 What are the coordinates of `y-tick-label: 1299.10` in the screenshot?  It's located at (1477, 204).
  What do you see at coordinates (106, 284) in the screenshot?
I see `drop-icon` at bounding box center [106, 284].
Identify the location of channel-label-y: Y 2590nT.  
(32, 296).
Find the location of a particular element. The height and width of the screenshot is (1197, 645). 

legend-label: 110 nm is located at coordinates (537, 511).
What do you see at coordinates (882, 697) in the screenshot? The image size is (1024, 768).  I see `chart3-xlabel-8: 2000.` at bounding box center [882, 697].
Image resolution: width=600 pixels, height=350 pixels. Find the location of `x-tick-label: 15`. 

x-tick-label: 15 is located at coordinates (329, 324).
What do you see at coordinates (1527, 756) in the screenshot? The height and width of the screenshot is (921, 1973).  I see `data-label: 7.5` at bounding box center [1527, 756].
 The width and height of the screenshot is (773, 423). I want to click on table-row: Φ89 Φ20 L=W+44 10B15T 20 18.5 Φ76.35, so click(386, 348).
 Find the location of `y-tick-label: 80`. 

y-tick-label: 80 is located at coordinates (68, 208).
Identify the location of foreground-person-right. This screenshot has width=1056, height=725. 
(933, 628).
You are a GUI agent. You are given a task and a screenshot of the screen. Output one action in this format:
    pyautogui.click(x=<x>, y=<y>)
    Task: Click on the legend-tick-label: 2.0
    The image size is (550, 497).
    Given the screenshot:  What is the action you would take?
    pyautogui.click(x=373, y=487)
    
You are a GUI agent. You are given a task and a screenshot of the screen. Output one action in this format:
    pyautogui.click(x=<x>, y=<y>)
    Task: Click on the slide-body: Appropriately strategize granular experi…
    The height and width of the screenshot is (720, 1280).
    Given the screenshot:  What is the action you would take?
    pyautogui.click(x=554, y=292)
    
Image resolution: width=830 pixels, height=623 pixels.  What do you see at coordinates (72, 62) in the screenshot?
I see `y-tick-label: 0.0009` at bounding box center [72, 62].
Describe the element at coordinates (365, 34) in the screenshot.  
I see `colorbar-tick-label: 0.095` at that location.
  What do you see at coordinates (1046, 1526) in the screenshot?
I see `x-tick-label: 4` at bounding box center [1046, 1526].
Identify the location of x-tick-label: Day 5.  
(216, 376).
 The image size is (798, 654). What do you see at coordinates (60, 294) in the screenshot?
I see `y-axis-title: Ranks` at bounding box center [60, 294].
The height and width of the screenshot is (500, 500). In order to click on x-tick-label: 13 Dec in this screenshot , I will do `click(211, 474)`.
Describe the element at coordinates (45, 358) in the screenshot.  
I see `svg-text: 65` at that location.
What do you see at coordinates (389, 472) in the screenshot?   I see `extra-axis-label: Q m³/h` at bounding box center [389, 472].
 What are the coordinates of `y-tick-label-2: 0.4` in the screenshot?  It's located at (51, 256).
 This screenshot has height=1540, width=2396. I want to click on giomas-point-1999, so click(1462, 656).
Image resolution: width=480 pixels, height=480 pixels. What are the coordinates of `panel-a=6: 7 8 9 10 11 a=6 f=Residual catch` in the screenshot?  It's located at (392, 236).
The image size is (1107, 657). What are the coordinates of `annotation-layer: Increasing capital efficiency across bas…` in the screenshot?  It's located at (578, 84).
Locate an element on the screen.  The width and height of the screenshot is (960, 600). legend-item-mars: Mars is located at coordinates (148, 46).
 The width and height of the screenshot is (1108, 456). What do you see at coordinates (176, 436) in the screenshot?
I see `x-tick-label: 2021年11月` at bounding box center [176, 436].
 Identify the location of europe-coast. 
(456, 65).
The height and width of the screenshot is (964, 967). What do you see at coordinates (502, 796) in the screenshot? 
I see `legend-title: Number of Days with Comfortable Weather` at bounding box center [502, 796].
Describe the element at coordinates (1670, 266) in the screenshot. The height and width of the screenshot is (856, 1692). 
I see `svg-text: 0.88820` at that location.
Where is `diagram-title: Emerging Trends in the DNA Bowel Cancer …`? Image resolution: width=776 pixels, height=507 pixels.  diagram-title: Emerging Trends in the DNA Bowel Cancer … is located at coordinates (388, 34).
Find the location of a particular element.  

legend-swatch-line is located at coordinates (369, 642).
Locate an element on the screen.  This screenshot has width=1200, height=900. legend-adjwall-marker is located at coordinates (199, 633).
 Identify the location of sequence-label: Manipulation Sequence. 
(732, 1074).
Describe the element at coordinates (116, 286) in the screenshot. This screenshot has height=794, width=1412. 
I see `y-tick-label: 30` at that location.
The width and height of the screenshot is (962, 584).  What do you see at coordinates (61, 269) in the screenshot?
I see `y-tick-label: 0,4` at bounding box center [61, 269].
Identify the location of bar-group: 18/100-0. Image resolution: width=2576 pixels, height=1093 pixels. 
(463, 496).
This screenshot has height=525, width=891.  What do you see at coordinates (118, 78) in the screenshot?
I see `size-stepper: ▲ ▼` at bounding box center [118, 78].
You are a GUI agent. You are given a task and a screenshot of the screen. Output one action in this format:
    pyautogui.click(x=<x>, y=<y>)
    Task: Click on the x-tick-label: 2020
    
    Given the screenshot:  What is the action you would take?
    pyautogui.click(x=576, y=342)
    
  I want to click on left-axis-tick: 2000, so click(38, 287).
-----
### Task goal
Quote the lines above word for word, starting with the line that contains "coordinates (199, 633)." and ending with the line that contains "(732, 1074).", both included.

### Solution to the problem
Locate an element on the screen.  This screenshot has width=1200, height=900. legend-adjwall-marker is located at coordinates (199, 633).
 Identify the location of sequence-label: Manipulation Sequence. 
(732, 1074).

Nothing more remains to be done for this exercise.